The goal of this project is to practice working with a distributed recommender system in Spark and then compare the performance with a non-distributed recommender system. To compare, we will consider the efficiency of the system and the added complexity of using Spark.
# Load required packages
library(recommenderlab)
library(tidyverse)
library(sparklyr)
library(reshape2)
library(ggpubr)
library(psych)
library(purrr)
library(tictoc)
Both the movies and ratings datasets are taken from https://grouplens.org/datasets/movielens/latest/. There are two versions of these datasets. The small datasets are chosen due to limited computing power available on my laptop.
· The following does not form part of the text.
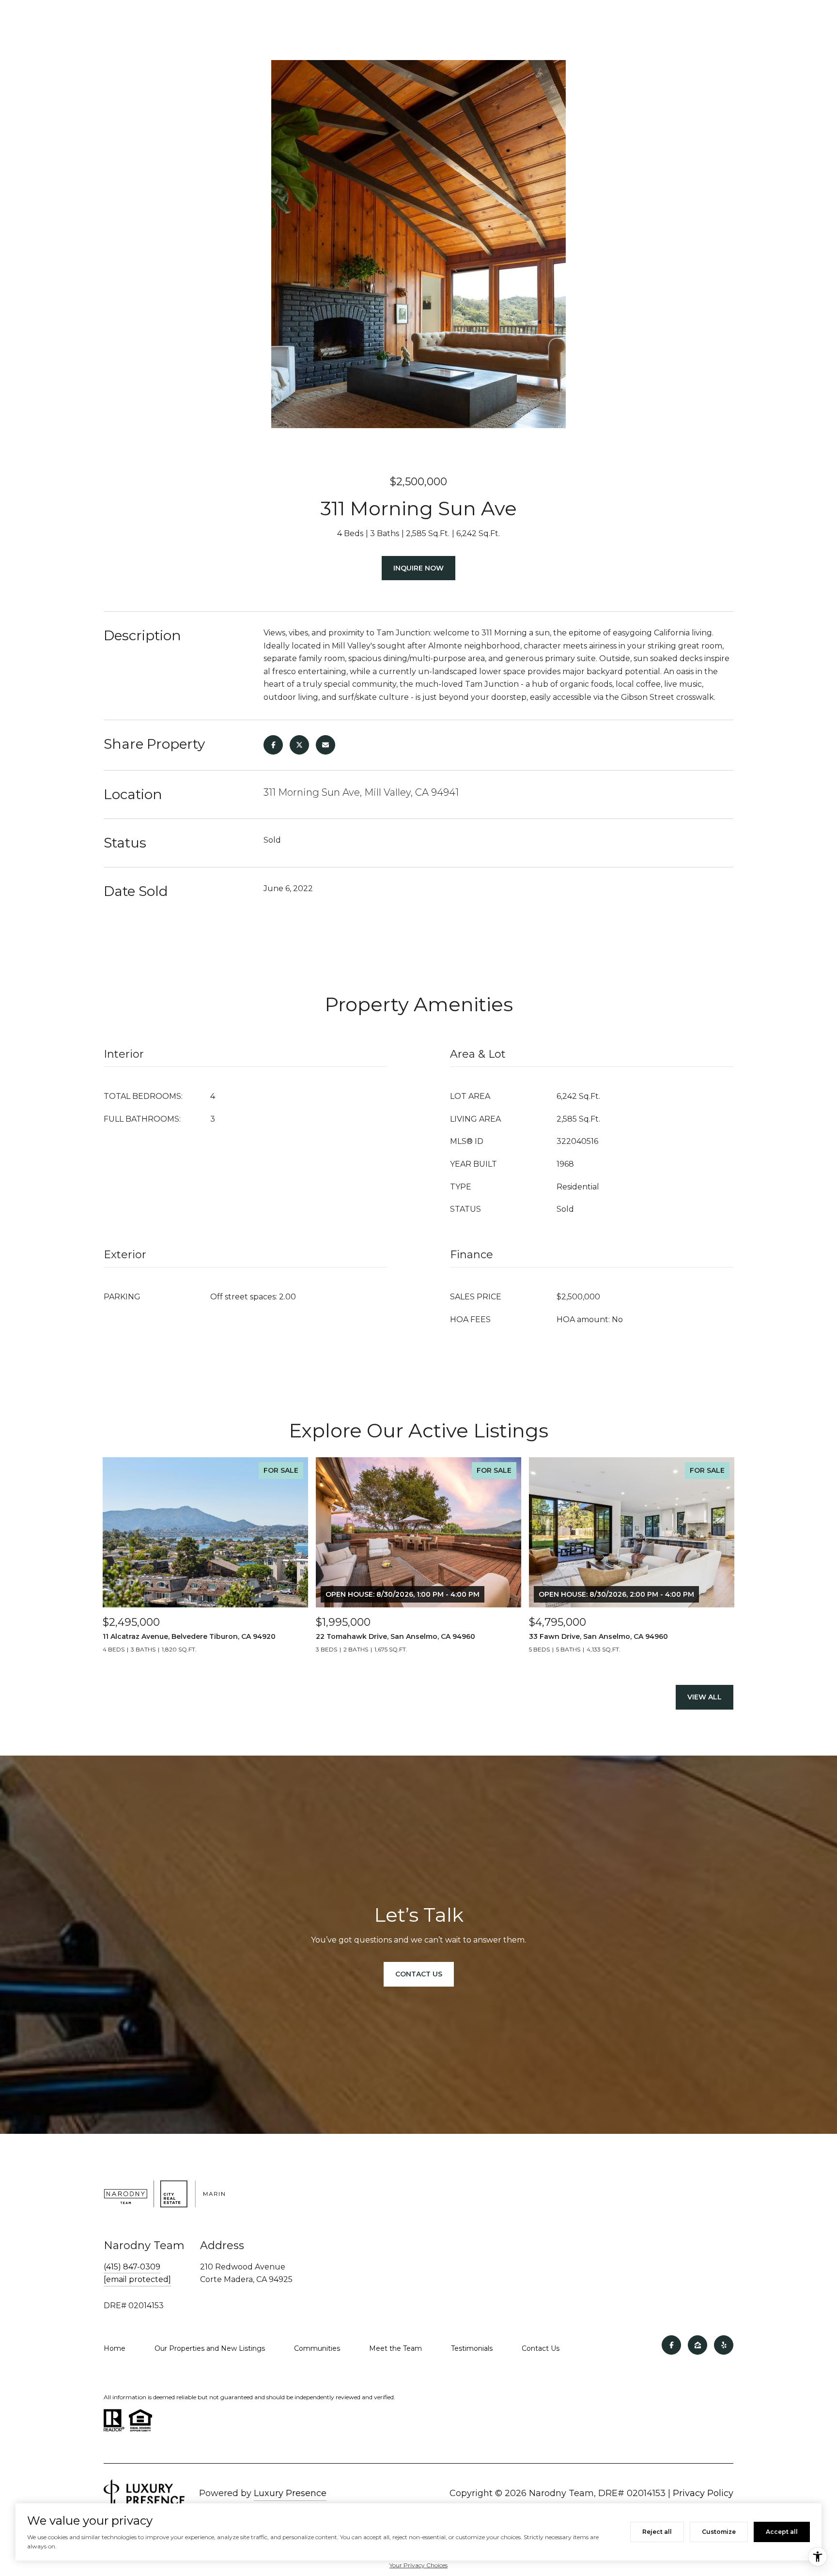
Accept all (782, 2531)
# Load movies and ratings datasets
movies <- read.csv("https://raw.githubusercontent.com/SieSiongWong/DATA-612/master/movies.csv")
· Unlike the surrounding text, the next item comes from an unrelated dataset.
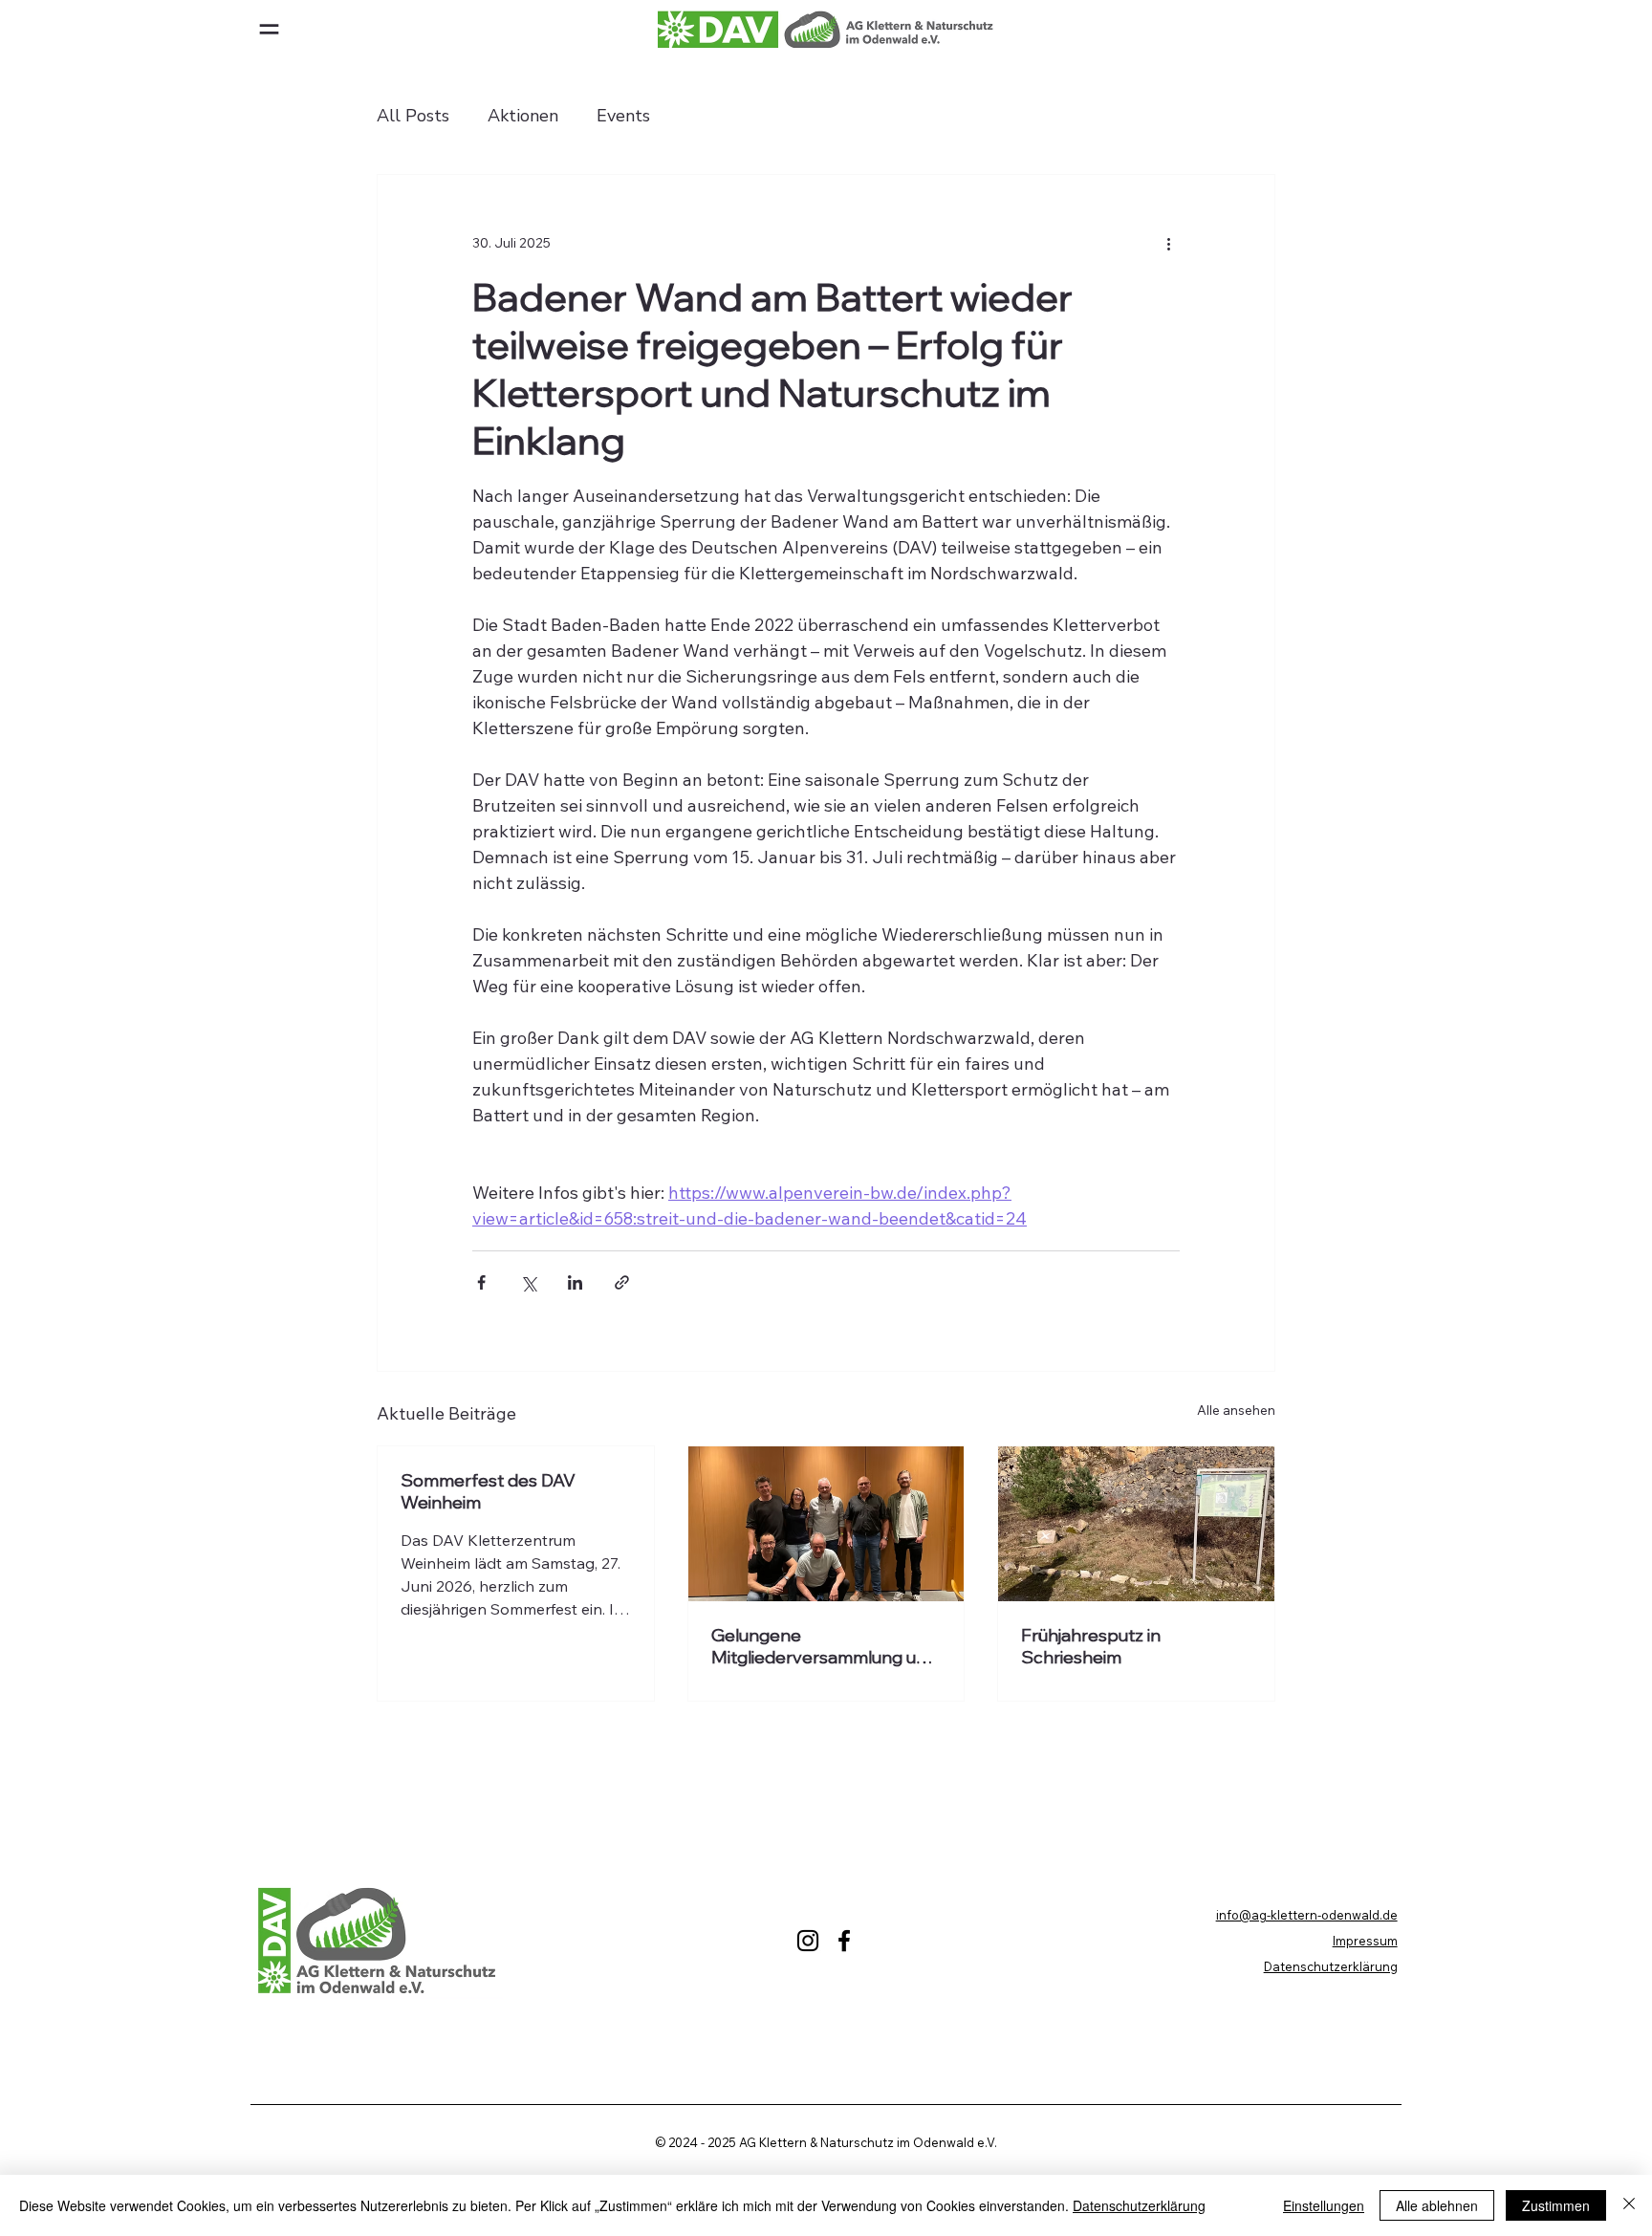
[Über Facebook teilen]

ratings <- read.csv("https://raw.githubusercontent.com/SieSiongWong/DATA-612/master/ratings.csv")
head(movies)
## movieId title
## 1 1 Toy Story (1995)
## 2 2 Jumanji (1995)
## 3 3 Grumpier Old Men (1995)
## 4 4 Waiting to Exhale (1995)
## 5 5 Father of the Bride Part II (1995)
## 6 6 Heat (1995)
## genres
## 1 Adventure|Animation|Children|Comedy|Fantasy
## 2 Adventure|Children|Fantasy
## 3 Comedy|Romance
## 4 Comedy|Drama|Romance
## 5 Comedy
## 6 Action|Crime|Thriller
head(ratings)
## userId movieId rating timestamp
## 1 1 1 4 964982703
## 2 1 3 4 964981247
## 3 1 6 4 964982224
## 4 1 47 5 964983815
## 5 1 50 5 964982931
## 6 1 70 3 964982400
The movies dataset contain 3 columns and 9742 observations. The ratings dataset contain 4 columns and 100,836 observations.
We can see that the mean of the rating variable is at 3.5 and the standard deviation is 1.04 and the distribution is left skewed a little.
# Summary of movies and ratings datasets
str(movies)
## 'data.frame': 9742 obs. of 3 variables:
## $ movieId: int 1 2 3 4 5 6 7 8 9 10 ...
## $ title : Factor w/ 9737 levels "'71 (2014)","'burbs, The (1989)",..: 8895 4662 3676 9250 2979 3859 7348 8834 8159 3544 ...
## $ genres : Factor w/ 951 levels "(no genres listed)",..: 352 418 733 688 635 261 733 400 2 134 ...
str(ratings)
## 'data.frame': 100836 obs. of 4 variables:
## $ userId : int 1 1 1 1 1 1 1 1 1 1 ...
## $ movieId : int 1 3 6 47 50 70 101 110 151 157 ...
## $ rating : num 4 4 4 5 5 3 5 4 5 5 ...
## $ timestamp: int 964982703 964981247 964982224 964983815 964982931 964982400 964980868 964982176 964984041 964984100 ...
# Statistical summary of rating variable
describe(ratings$rating)
## vars n mean sd median trimmed mad min max range skew kurtosis se
## X1 1 100836 3.5 1.04 3.5 3.57 0.74 0.5 5 4.5 -0.64 0.12 0
First of all, we have to convert the raw dataset into matrix format that can be used for building recommendation systems through the recommenderlab package.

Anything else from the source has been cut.